## Dataset records

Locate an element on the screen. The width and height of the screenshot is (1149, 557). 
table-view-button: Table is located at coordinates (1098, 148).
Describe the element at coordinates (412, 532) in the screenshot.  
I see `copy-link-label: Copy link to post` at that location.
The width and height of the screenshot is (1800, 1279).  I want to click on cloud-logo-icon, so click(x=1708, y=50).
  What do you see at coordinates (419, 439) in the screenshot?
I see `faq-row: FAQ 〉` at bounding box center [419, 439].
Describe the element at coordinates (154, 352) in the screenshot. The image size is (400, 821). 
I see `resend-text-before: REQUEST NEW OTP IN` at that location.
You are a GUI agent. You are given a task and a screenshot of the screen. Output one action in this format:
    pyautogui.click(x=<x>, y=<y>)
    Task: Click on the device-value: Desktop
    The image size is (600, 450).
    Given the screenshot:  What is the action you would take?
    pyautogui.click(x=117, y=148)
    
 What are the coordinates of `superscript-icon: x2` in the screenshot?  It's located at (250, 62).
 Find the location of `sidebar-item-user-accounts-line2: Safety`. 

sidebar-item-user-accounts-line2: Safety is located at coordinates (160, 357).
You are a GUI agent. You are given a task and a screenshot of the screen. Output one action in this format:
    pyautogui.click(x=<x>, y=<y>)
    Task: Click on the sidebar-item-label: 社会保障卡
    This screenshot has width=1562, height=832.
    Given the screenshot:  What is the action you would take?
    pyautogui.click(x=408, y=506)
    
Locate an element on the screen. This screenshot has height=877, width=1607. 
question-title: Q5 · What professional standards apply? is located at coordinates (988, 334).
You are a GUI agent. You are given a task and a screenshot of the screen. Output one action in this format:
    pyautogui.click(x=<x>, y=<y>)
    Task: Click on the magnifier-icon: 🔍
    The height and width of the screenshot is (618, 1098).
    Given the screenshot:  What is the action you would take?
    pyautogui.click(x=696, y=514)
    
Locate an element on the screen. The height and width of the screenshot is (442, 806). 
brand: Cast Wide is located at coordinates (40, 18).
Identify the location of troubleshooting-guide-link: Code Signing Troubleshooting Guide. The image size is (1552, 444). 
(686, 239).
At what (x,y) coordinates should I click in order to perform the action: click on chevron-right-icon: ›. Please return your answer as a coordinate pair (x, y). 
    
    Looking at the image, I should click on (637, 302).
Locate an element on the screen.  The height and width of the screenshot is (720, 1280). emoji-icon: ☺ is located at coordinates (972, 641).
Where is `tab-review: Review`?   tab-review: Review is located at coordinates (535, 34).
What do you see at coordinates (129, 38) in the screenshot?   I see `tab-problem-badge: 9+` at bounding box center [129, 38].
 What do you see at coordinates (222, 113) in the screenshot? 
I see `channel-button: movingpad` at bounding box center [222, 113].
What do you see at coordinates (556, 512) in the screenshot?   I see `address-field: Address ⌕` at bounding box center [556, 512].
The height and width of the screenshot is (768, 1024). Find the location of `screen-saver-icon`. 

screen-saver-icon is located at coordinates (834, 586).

## Action item
Count the lines in the records that contain the string "Find", treating uppercase and lowercase letters as distinct. Give only the number.

## Problem solution
2